Le chemin des nuages blancs

 

 

Depuis que les hommes ont levé vers les deux leurs regards interrogateurs pour y chercher les réponses existentielles à leur condition, ils ont associé les montagnes à cette quête. En sacralisant le ciel, ils ont dans le même temps sacralisé les mon­tagnes en tant que symboles des plus hautes aspirations humaines.

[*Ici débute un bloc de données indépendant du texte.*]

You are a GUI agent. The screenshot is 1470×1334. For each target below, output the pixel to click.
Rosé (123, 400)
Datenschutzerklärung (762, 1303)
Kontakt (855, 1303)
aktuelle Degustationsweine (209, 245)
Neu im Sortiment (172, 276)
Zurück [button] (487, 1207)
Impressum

Lama Govinda fut le dernier occidental à visiter la région du mont Kailash avant la fermeture des frontières du Tibet dans les années cinquante. Moine bouddhiste et pèlerin, comme il se définit lui-même, il décrit dans son livre « Le chemin des nuages blancs » les qualités de ces montagnes sacrées : "certaines montagnes ne sont que des montagnes mais d'autres ont une personnalité et par là même le pouvoir d'influencer les hommes". Lorsqu'une montagne est ainsi douée de personnalité, elle devient naturellement le réceptacle des forces cosmiques et s'élève au rang de montagne sacrée. En général, cette sacralité s'impose d'elle-même, comme une évidence et plutôt que de tenter de les conquérir, la seule attitude juste pour le chercheur de vérité consiste dès lors à se laisser conquérir par elles. Parmi ces montagnes sacrées, conclut Govinda, « la plus grande de toutes, depuis le commencement des temps, fut et demeure le Mont Kailash ! »

Photos du Mont Kailash

Si un cartographe, peu au fait de l'histoire des religions orientales, avait voulu dessiner une carte religieuse de l'Asie, il aurait vu sous ses yeux converger de nombreuses routes de pèlerinage, vers une région méconnue de la Haute Asie, à l'extrémité ouest du Tibet, au-delà de la barrière himalayenne, au cœur même du haut plateau tibétain. Il aurait alors été surpris de découvrir que le point de convergence de ces routes était en fait une montagne de près de 6.700 m d'altitude, le mont Kailash que les tibétains appellent Khang Rinpotché, la Précieuse montagne de neige. S'il avait pu suivre les pèlerins indiens qui remontent lentement vers les sources du Gange, traversent les hauts cols himalayens asphyxiés par l'altitude, il aurait pu apercevoir enfin, se reflétant au loin dans les eaux miroitantes du lac Manasarovar, son dôme immaculé émerger des plateaux. Alors sans doute saisi par la majesté de cette apparition, aurait-il compris, comme ses compagnons de voyage, qu'il était arrivé au centre du monde, au cœur spirituel de l'Orient. Car si le Kailash se situe géographiquement au Tibet, il est vénéré sans sectarisme par quatre grands courants religieux d'Asie, l'hindouisme, le bouddhisme, le jaihisme et le bon, la religion primitive du Tibet.

Le mont Mérou

La tradition indienne attribue la sacralisation des Himalayas puis du Mont Kailash aux premières migrations aryennes venues de Perse aux alentours du deuxième millénaire avant J.-C. On comprend aisément la fascination qu'a pu exercer cette chaîne prodigieuse qui « embrassait le paradis de sa hauteur », sur ces populations simples qui crurent avoir définitivement découvert la résidence de leurs dieux.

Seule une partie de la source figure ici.